Understandably, therefore, many home-based-Nigerians simply assume that their foreign-based countrymen are spared the “stress” of living in Nigeria. They i.e. the former simply assume that the latter do not actually worry about the situation back home. They also apparently downplay their frustration about the situation in Nigeria and their worry about its fate.
However, they express disbelief on realizing that many foreign-based Nigerians don’t only turn out to be apparently more worried about the country than they are, but are also even better informed about the happenings in the country than they are, for that matter. Interestingly, ironically, some of them who have apparently given up discourage their foreign-based countrymen from being “unnecessarily” worried about the happenings in Nigeria, under the pretext that the situation in the country is simply irredeemably hopeless.

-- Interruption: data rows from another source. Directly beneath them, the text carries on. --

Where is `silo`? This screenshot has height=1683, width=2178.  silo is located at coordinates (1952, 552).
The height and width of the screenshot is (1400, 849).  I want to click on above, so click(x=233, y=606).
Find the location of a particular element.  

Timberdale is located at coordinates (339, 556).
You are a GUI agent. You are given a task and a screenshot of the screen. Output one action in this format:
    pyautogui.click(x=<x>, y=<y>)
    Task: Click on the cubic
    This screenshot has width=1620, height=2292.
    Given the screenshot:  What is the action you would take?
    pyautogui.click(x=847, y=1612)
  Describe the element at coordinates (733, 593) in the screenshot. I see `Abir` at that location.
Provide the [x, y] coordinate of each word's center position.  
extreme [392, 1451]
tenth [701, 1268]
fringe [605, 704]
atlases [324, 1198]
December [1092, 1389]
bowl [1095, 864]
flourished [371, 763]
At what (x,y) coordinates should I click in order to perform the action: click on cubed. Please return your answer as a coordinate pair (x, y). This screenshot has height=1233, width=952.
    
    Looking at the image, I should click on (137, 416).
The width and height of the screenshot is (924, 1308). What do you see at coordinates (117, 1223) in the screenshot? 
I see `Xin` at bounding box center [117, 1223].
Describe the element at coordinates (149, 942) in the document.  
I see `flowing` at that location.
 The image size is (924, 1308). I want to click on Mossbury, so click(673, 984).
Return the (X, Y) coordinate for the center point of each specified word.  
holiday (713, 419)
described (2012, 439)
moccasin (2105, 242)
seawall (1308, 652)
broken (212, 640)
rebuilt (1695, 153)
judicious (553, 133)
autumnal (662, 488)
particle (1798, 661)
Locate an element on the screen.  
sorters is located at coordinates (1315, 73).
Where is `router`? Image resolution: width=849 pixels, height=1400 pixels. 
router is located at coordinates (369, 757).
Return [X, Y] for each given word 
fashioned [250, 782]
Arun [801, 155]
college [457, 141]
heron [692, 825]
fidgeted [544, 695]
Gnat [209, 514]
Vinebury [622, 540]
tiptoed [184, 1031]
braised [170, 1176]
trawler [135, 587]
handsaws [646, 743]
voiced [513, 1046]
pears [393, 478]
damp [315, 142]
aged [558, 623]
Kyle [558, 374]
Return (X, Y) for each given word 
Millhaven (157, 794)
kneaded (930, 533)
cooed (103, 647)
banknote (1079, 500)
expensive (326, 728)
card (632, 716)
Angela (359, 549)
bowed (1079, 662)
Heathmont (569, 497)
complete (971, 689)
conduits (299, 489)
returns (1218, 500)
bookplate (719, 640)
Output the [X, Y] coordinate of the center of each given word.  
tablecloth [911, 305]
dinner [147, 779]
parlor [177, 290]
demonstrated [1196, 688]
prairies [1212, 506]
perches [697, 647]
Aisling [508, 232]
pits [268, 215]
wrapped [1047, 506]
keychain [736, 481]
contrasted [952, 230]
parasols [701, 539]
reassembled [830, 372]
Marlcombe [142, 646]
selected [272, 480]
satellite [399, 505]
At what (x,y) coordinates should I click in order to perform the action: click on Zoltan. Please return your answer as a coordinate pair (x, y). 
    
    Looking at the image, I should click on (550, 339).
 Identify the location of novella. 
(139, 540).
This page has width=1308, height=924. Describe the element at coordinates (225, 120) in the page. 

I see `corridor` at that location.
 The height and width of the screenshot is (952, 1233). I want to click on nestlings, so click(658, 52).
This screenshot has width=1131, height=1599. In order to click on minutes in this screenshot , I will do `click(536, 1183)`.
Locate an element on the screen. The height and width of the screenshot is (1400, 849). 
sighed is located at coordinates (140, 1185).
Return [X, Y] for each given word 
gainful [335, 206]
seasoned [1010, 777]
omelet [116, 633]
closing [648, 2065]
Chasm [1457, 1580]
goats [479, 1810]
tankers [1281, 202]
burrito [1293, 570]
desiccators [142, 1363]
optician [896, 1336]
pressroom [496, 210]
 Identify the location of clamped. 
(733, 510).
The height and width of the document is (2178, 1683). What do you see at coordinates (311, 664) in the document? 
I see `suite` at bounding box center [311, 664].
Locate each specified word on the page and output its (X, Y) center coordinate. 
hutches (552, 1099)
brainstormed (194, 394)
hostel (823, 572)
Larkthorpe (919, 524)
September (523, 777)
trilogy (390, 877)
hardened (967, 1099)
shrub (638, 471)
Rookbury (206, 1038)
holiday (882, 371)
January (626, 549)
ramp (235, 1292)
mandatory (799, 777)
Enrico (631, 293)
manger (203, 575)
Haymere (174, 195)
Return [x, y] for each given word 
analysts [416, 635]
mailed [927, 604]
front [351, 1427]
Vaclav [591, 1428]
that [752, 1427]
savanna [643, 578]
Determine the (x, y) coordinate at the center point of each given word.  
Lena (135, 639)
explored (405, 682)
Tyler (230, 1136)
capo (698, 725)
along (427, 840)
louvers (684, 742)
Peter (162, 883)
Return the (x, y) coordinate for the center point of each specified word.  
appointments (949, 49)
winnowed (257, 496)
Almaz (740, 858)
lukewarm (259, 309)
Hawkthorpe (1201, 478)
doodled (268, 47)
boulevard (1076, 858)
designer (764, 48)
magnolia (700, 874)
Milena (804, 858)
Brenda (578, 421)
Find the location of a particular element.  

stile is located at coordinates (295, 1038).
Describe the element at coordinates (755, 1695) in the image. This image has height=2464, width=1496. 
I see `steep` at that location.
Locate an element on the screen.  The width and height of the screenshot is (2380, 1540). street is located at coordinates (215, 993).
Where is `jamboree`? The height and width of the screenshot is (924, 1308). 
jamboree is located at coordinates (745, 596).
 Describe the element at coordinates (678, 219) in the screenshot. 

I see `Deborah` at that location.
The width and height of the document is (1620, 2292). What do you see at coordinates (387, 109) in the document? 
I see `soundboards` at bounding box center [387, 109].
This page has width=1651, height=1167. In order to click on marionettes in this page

Anyway, the reality is that, foreign-based Nigerians do equally groan under a nagging sense of frustration due to Nigeria’s persistent failure to achieve progress befitting its immeasurable potentials. Being based outside the country perhaps only spares them the physical aspect of the same stress their home-based countrymen groan under. However, they groan under persistent frustration seeing how other countries, many of which are far less endowed than Nigeria in terms of potentials, have nonetheless achieved what Nigeria cannot currently even dream of achieving, in terms of economic prosperity and socio-political stability. Their sense of frustration on this particular point is perhaps even worse than that of their home-based countrymen many of whom have already been rendered too disappointed to hope for any substantial progress; hence they hardly expect it in the first place. Whereas, their foreign-based countrymen see in their various countries of residence how political will, patriotism and ambition define governance and indeed translate into sustainable progress in all fields of human endeavour, leaving them wondering in anguish whether they would ever see similar things in Nigeria.
In addition to this constant emotional stress, they are also affected by any further decline the country suffers in, say, the economy, in many ways. For instance, being a major source of cash inflow into the country, Nigerian expatriates around the world who inject more than twenty billion dollars into the nation’s economy yearly, in official estimate, as the actual amount is probably more than that, which (i.e. the official estimate) is more than one third of the country’s total budget, through their regular remittances to relatives and for other purposes, have equally been affected by the current economic recession in the country, which translates into the need for more resources in order to meet the challenges of the associated unprecedented wave of inflation in the country.
By the way, many home-based Nigerians don’t seem to realize the significance of Nigerian expatriates’ remittances in the nation’s economy, apparently because its direct beneficiaries simply take it for granted.
However, I was in attendance at an occasion in Abu Dhabi when President Buhari, who was on an official visit to the United Arab Emirates, met with some Nigerian residents in the UAE, where he acknowledged the economic significance of these remittances and emphasized the need to keep it up.